Houston Extends City Civil Rights Policy To Trans People

This is wonderful news for me as a proud Houstonian.

Mayor Annise Parker updated the 12-year-old Houston non-discrimination policy to include trans individuals. It's won praise in the Houston GLBT community but the christo-conservahaters are already sniping at it.

Mayor Parker signed two executive orders last week that prohibit and protect city employees from harassment or discrimination in hiring, promotion and contracting based on gender identity. It adds to existing prohibitions based on race, creed, color, sex, national origin, age and disability.

They also allow transgendered individuals to use restroom facilities in city-owned buildings for the gender with which they identify.

Previously, transgender city employees had to write a letter to a city official asking for permission to use restrooms of the gender with which they identified.
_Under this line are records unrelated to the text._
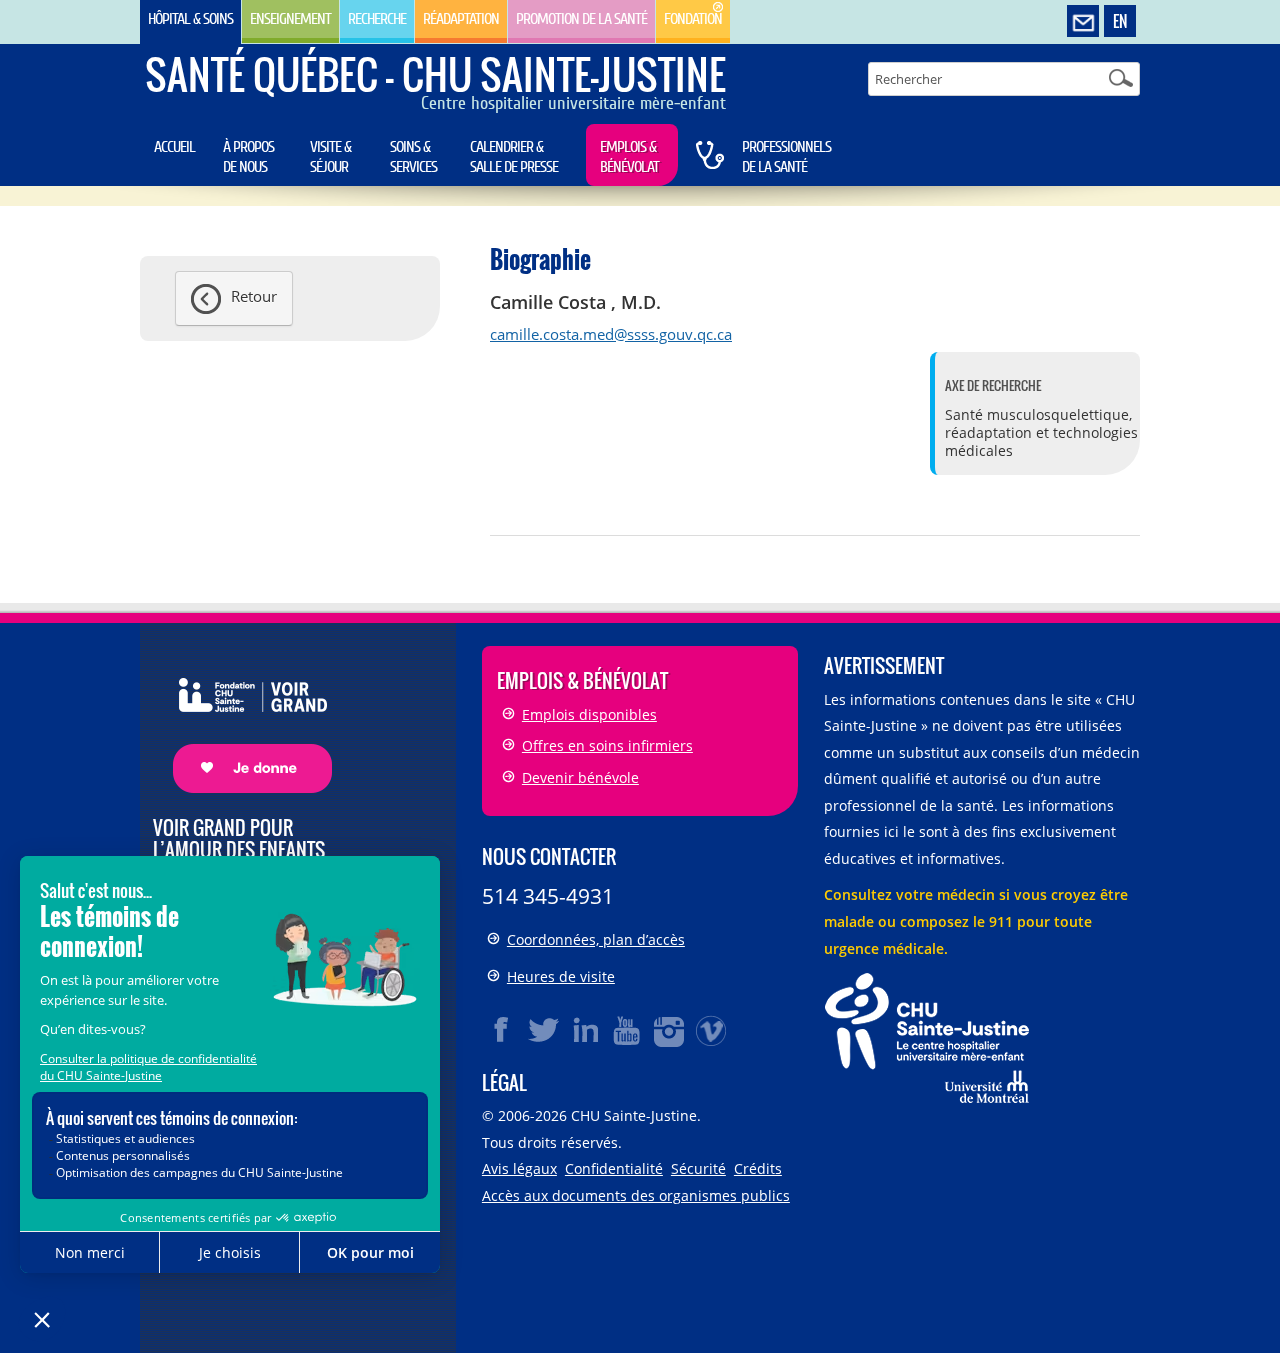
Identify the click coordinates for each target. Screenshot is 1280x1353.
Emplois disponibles (589, 714)
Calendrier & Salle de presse (514, 157)
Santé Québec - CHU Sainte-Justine (435, 74)
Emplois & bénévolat (629, 157)
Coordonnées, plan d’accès (596, 939)
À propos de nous (248, 157)
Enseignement (290, 19)
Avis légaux (519, 1168)
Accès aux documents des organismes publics (636, 1195)
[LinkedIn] (586, 1030)
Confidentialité (614, 1168)
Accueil (174, 147)
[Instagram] (670, 1030)
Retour (254, 296)
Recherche (377, 19)
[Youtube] (628, 1030)
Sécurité (698, 1168)
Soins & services (413, 157)
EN (1120, 21)
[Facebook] (502, 1030)
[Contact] (1083, 22)
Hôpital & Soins (190, 19)
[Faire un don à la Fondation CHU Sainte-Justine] (242, 717)
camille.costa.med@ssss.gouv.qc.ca (611, 334)
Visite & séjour (330, 157)
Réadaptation (461, 19)
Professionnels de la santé (786, 157)
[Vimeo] (712, 1030)
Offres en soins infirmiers (607, 745)
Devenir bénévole (580, 777)
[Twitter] (544, 1030)
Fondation (693, 19)
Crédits (758, 1168)
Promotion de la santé (581, 19)
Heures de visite (561, 976)
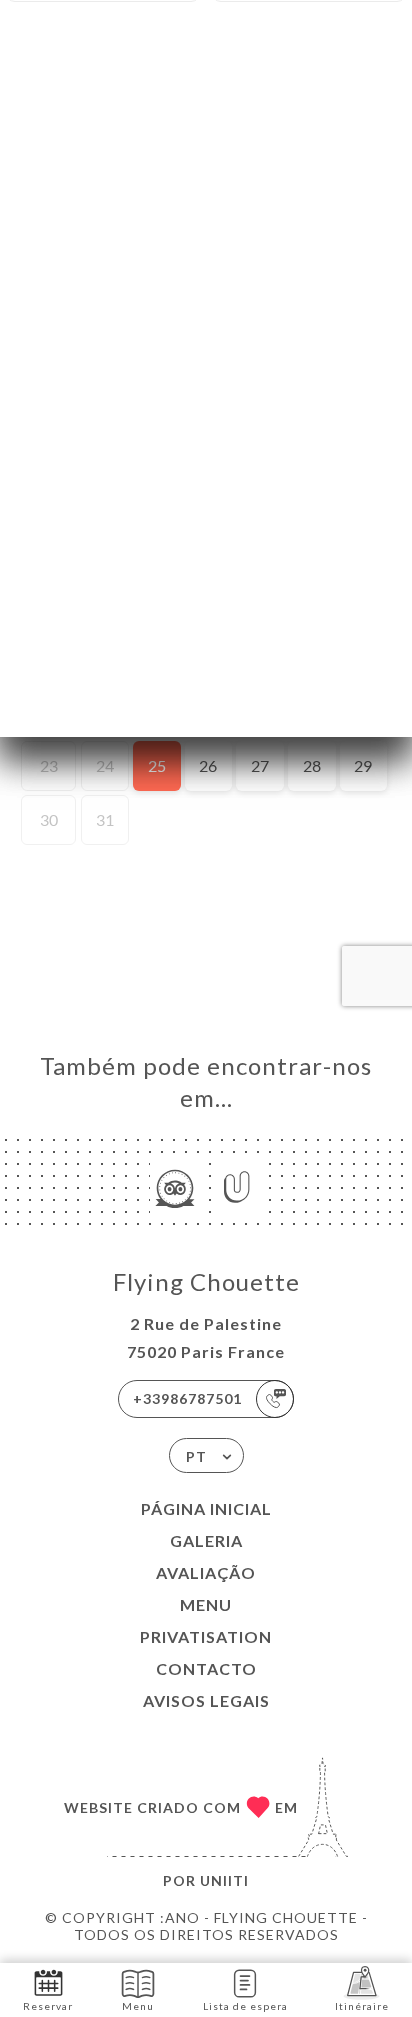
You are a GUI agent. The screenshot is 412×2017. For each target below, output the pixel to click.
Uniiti (224, 1880)
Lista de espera (245, 2006)
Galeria (206, 1540)
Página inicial (206, 1508)
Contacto (206, 1668)
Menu (206, 1604)
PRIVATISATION (206, 1636)
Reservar (48, 2006)
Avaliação (206, 1572)
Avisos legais (206, 1700)
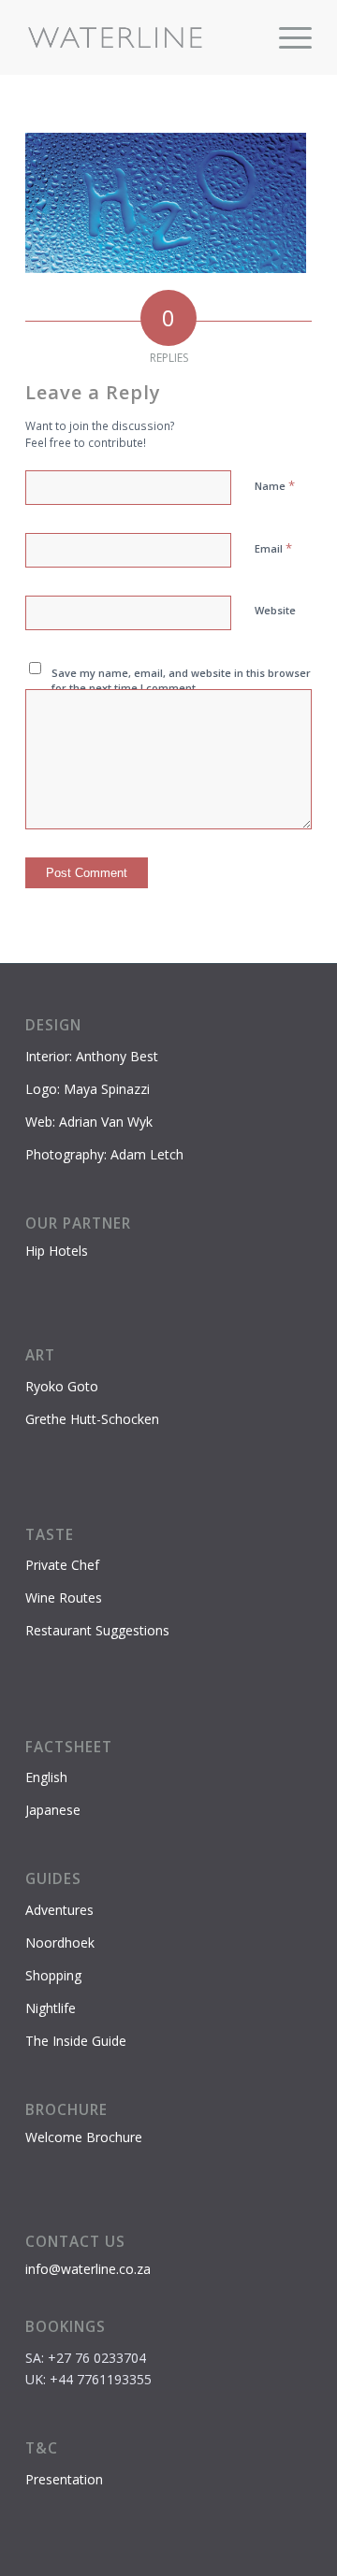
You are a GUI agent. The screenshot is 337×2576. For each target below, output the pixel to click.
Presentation (64, 2479)
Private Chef (62, 1565)
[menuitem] (286, 37)
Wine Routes (63, 1597)
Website (275, 610)
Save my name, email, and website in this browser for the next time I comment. (181, 681)
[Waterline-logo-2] (140, 37)
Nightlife (50, 2008)
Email (273, 548)
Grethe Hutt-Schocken (92, 1419)
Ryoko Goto (61, 1386)
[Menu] (286, 37)
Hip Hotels (56, 1250)
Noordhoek (60, 1942)
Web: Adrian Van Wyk (89, 1121)
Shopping (53, 1975)
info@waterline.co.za (88, 2269)
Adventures (59, 1910)
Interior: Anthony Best (91, 1056)
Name (275, 485)
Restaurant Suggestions (97, 1630)
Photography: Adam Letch (104, 1154)
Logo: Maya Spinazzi (87, 1089)
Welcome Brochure (83, 2137)
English (46, 1777)
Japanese (53, 1810)
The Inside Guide (75, 2041)
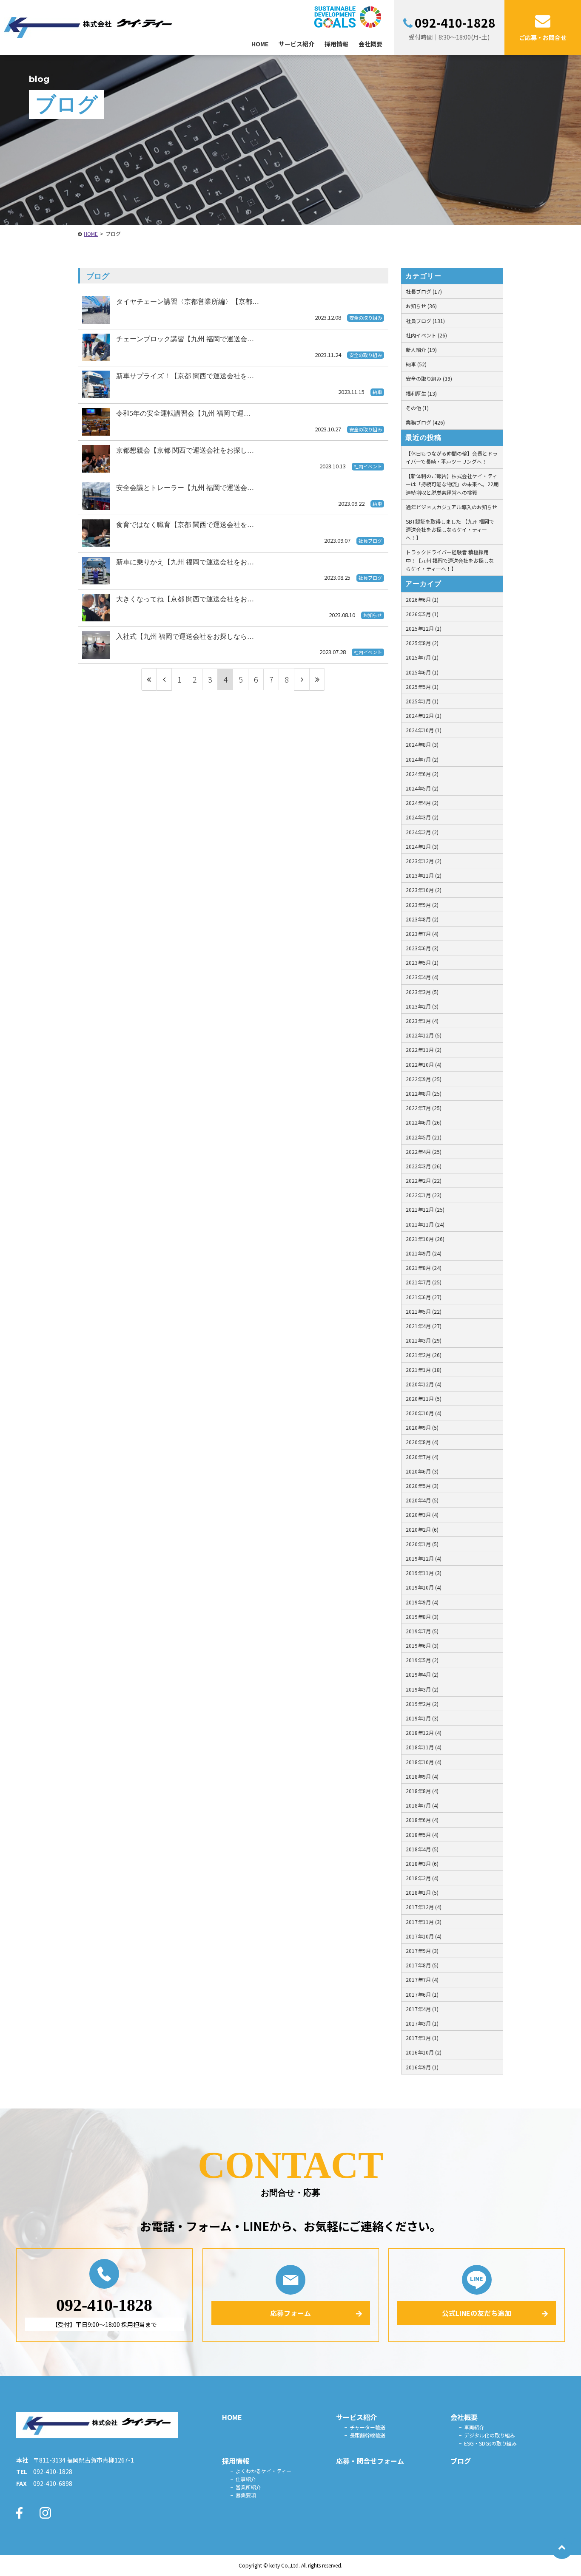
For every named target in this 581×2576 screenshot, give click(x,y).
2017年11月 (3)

There is a city ordinance still on the books that can charge you with a Class C misdemeanor for entering the restroom of the opposite gender without permission from the owner of the building where the restroom is located with the intent to cause a disturbance.

Unfortunately, while transgender employees no longer have to seek permission from the city's Director of General Services, the department that oversees city buildings, transgender residents must do so.

“The mayor wanted to put in writing what has already been the city's practice, which is that we do not discriminate,” said Janice Evans, Mayor Parker's spokeswoman.

Kris Banks, president of the Houston Gay, Lesbian, Bisexual and Transgender Political Caucus, lauded the move as an important protection that will help GLBT employees feel safe at work.

“This is essential,” Banks said. “A non-discrimination provision that protects sexual orientation but doesn't protect gender identity is toothless. ... It's quite a thing, having a mayor that really understands all these issues.”

City Attorney Arturo Michel said the two orders do not govern restroom use in city facilities for the public, only employees. As mayor, Parker has the authority to issue orders governing the workplace behavior of city employees, but an ordinance would be required for similar changes dealing with restroom use to be made citywide.

Yep, while this is a great first step, looks like the struggle continues back in H-town for first class citizenship for its trans residents.